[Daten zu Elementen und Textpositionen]
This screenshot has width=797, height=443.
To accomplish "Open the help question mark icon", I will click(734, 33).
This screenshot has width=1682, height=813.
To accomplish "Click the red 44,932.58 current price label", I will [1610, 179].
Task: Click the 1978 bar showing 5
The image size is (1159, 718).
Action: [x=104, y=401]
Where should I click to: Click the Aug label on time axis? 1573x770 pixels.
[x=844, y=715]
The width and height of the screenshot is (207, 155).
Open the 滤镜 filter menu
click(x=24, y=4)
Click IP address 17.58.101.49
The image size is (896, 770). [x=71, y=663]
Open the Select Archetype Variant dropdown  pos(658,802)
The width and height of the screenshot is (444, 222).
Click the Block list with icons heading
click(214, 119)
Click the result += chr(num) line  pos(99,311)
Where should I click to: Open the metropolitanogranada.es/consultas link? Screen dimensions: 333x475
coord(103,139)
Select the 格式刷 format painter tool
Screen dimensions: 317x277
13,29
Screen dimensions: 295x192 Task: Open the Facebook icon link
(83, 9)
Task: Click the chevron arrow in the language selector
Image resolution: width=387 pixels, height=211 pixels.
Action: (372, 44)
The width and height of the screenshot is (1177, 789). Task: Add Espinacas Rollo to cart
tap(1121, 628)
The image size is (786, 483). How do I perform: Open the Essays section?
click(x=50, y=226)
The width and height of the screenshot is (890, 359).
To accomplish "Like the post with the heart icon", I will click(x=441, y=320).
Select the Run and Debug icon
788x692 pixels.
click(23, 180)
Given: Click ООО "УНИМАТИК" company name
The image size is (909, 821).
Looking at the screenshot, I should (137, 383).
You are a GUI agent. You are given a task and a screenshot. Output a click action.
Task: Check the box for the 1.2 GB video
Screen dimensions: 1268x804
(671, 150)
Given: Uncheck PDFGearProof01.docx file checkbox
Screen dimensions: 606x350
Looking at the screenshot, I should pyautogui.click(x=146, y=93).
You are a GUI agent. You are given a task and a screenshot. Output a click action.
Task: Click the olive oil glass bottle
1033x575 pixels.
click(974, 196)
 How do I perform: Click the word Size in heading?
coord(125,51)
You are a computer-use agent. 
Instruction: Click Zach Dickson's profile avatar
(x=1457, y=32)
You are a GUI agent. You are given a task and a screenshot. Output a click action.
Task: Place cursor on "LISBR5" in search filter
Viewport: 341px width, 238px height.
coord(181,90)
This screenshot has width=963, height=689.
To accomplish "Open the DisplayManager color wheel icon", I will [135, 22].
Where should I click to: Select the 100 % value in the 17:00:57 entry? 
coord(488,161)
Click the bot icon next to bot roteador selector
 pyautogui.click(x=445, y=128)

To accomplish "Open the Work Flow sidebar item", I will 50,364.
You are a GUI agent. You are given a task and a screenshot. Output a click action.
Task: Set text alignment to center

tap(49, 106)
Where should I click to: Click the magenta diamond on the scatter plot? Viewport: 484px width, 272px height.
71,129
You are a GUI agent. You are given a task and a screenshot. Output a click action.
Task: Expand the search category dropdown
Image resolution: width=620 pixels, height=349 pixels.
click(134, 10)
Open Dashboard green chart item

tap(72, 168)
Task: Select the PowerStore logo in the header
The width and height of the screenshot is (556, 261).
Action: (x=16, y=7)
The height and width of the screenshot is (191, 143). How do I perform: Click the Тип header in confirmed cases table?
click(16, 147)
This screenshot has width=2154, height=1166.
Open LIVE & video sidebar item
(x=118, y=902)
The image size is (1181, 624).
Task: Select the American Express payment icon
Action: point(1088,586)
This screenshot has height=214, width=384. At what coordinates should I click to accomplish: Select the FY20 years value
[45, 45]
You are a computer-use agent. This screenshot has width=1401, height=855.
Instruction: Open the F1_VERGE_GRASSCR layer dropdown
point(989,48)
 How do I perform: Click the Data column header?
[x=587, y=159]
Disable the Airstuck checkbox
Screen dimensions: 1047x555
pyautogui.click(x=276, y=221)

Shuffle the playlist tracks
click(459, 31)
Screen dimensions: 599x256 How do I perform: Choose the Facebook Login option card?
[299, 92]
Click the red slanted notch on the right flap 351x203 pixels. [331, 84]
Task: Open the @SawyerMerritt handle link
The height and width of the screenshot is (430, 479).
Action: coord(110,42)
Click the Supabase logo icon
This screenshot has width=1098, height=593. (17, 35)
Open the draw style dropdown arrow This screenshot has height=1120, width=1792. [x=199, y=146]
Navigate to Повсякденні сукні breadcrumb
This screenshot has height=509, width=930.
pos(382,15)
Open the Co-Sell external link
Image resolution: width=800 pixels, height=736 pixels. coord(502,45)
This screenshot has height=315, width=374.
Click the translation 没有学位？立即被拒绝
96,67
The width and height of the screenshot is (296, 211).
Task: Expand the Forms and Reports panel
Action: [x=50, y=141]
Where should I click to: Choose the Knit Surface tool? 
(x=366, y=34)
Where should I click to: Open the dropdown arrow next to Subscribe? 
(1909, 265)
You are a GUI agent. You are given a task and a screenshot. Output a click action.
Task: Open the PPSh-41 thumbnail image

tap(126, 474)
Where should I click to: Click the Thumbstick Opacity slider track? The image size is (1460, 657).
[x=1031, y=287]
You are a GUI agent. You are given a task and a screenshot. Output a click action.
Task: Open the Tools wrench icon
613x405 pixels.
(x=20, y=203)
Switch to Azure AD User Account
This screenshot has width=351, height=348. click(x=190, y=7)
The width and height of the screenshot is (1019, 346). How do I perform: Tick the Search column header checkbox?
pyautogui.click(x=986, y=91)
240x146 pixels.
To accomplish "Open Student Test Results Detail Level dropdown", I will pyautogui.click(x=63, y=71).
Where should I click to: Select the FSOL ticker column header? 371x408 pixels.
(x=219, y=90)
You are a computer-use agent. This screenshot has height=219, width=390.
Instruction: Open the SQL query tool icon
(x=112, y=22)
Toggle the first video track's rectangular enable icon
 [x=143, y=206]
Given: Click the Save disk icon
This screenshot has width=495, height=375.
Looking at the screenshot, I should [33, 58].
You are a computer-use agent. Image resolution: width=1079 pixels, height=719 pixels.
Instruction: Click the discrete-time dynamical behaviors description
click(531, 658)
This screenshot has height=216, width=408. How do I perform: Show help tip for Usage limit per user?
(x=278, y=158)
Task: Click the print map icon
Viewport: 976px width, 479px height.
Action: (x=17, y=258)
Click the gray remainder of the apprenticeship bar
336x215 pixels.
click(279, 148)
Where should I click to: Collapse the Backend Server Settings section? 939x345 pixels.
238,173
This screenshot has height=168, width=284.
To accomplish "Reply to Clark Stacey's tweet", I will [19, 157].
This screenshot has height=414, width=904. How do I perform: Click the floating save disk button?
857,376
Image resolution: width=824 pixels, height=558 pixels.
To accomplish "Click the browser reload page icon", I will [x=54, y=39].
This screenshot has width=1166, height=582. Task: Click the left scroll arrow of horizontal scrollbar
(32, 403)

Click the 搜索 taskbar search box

* Aufgabenbeschreibung: Ändere in den Daten oben überall "Where should I click to" zu "Which spot should I click to" und gib alles andere unverändert wieder.

* Erledigte Aufgabe:
This screenshot has width=797, height=443.
To accomplish "Open the help question mark icon", I will click(734, 33).
This screenshot has width=1682, height=813.
To accomplish "Click the red 44,932.58 current price label", I will [1610, 179].
Task: Click the 1978 bar showing 5
The image size is (1159, 718).
Action: [x=104, y=401]
Which spot should I click to: Click the Aug label on time axis? 1573x770 pixels.
[x=844, y=715]
The width and height of the screenshot is (207, 155).
Open the 滤镜 filter menu
click(x=24, y=4)
Click IP address 17.58.101.49
The image size is (896, 770). [x=71, y=663]
Open the Select Archetype Variant dropdown  pos(658,802)
The width and height of the screenshot is (444, 222).
Click the Block list with icons heading
click(214, 119)
Click the result += chr(num) line  pos(99,311)
Which spot should I click to: Open the metropolitanogranada.es/consultas link? Screen dimensions: 333x475
coord(103,139)
Select the 格式刷 format painter tool
Screen dimensions: 317x277
13,29
Screen dimensions: 295x192 Task: Open the Facebook icon link
(83, 9)
Task: Click the chevron arrow in the language selector
Image resolution: width=387 pixels, height=211 pixels.
Action: (372, 44)
The width and height of the screenshot is (1177, 789). Task: Add Espinacas Rollo to cart
tap(1121, 628)
The image size is (786, 483). How do I perform: Open the Essays section?
click(x=50, y=226)
The width and height of the screenshot is (890, 359).
To accomplish "Like the post with the heart icon", I will click(x=441, y=320).
Select the Run and Debug icon
788x692 pixels.
click(23, 180)
Given: Click ООО "УНИМАТИК" company name
The image size is (909, 821).
Looking at the screenshot, I should (137, 383).
You are a GUI agent. You are given a task and a screenshot. Output a click action.
Task: Check the box for the 1.2 GB video
Screen dimensions: 1268x804
(671, 150)
Given: Uncheck PDFGearProof01.docx file checkbox
Screen dimensions: 606x350
Looking at the screenshot, I should pyautogui.click(x=146, y=93).
You are a GUI agent. You are given a task and a screenshot. Output a click action.
Task: Click the olive oil glass bottle
1033x575 pixels.
click(974, 196)
 How do I perform: Click the word Size in heading?
coord(125,51)
You are a computer-use agent. 
Instruction: Click Zach Dickson's profile avatar
(x=1457, y=32)
You are a GUI agent. You are given a task and a screenshot. Output a click action.
Task: Place cursor on "LISBR5" in search filter
Viewport: 341px width, 238px height.
coord(181,90)
This screenshot has width=963, height=689.
To accomplish "Open the DisplayManager color wheel icon", I will [135, 22].
Which spot should I click to: Select the 100 % value in the 17:00:57 entry? 
coord(488,161)
Click the bot icon next to bot roteador selector
 pyautogui.click(x=445, y=128)

To accomplish "Open the Work Flow sidebar item", I will 50,364.
You are a GUI agent. You are given a task and a screenshot. Output a click action.
Task: Set text alignment to center

tap(49, 106)
Which spot should I click to: Click the magenta diamond on the scatter plot? Viewport: 484px width, 272px height.
71,129
You are a GUI agent. You are given a task and a screenshot. Output a click action.
Task: Expand the search category dropdown
Image resolution: width=620 pixels, height=349 pixels.
click(134, 10)
Open Dashboard green chart item

tap(72, 168)
Task: Select the PowerStore logo in the header
The width and height of the screenshot is (556, 261).
Action: (x=16, y=7)
The height and width of the screenshot is (191, 143). How do I perform: Click the Тип header in confirmed cases table?
click(16, 147)
This screenshot has width=2154, height=1166.
Open LIVE & video sidebar item
(x=118, y=902)
The image size is (1181, 624).
Task: Select the American Express payment icon
Action: point(1088,586)
This screenshot has height=214, width=384. At what coordinates should I click to accomplish: Select the FY20 years value
[45, 45]
You are a computer-use agent. This screenshot has width=1401, height=855.
Instruction: Open the F1_VERGE_GRASSCR layer dropdown
point(989,48)
 How do I perform: Click the Data column header?
[x=587, y=159]
Disable the Airstuck checkbox
Screen dimensions: 1047x555
pyautogui.click(x=276, y=221)

Shuffle the playlist tracks
click(459, 31)
Screen dimensions: 599x256 How do I perform: Choose the Facebook Login option card?
[299, 92]
Click the red slanted notch on the right flap 351x203 pixels. [331, 84]
Task: Open the @SawyerMerritt handle link
The height and width of the screenshot is (430, 479).
Action: coord(110,42)
Click the Supabase logo icon
This screenshot has width=1098, height=593. (17, 35)
Open the draw style dropdown arrow This screenshot has height=1120, width=1792. [x=199, y=146]
Navigate to Повсякденні сукні breadcrumb
This screenshot has height=509, width=930.
pos(382,15)
Open the Co-Sell external link
Image resolution: width=800 pixels, height=736 pixels. coord(502,45)
This screenshot has height=315, width=374.
Click the translation 没有学位？立即被拒绝
96,67
The width and height of the screenshot is (296, 211).
Task: Expand the Forms and Reports panel
Action: [x=50, y=141]
Which spot should I click to: Choose the Knit Surface tool? 
(x=366, y=34)
Which spot should I click to: Open the dropdown arrow next to Subscribe? 
(1909, 265)
You are a GUI agent. You are given a task and a screenshot. Output a click action.
Task: Open the PPSh-41 thumbnail image

tap(126, 474)
Which spot should I click to: Click the Thumbstick Opacity slider track? The image size is (1460, 657).
[x=1031, y=287]
You are a GUI agent. You are given a task and a screenshot. Output a click action.
Task: Open the Tools wrench icon
613x405 pixels.
(x=20, y=203)
Switch to Azure AD User Account
This screenshot has width=351, height=348. click(x=190, y=7)
The width and height of the screenshot is (1019, 346). How do I perform: Tick the Search column header checkbox?
pyautogui.click(x=986, y=91)
240x146 pixels.
To accomplish "Open Student Test Results Detail Level dropdown", I will pyautogui.click(x=63, y=71).
Which spot should I click to: Select the FSOL ticker column header? 371x408 pixels.
(x=219, y=90)
You are a computer-use agent. This screenshot has height=219, width=390.
Instruction: Open the SQL query tool icon
(x=112, y=22)
Toggle the first video track's rectangular enable icon
 [x=143, y=206]
Given: Click the Save disk icon
This screenshot has width=495, height=375.
Looking at the screenshot, I should [33, 58].
You are a computer-use agent. Image resolution: width=1079 pixels, height=719 pixels.
Instruction: Click the discrete-time dynamical behaviors description
click(531, 658)
This screenshot has height=216, width=408. How do I perform: Show help tip for Usage limit per user?
(x=278, y=158)
Task: Click the print map icon
Viewport: 976px width, 479px height.
Action: (x=17, y=258)
Click the gray remainder of the apprenticeship bar
336x215 pixels.
click(279, 148)
Which spot should I click to: Collapse the Backend Server Settings section? 939x345 pixels.
238,173
This screenshot has height=168, width=284.
To accomplish "Reply to Clark Stacey's tweet", I will [19, 157].
This screenshot has height=414, width=904. How do I perform: Click the floating save disk button?
857,376
Image resolution: width=824 pixels, height=558 pixels.
To accomplish "Click the browser reload page icon", I will [x=54, y=39].
This screenshot has width=1166, height=582. Task: Click the left scroll arrow of horizontal scrollbar
(32, 403)

Click the 搜索 taskbar search box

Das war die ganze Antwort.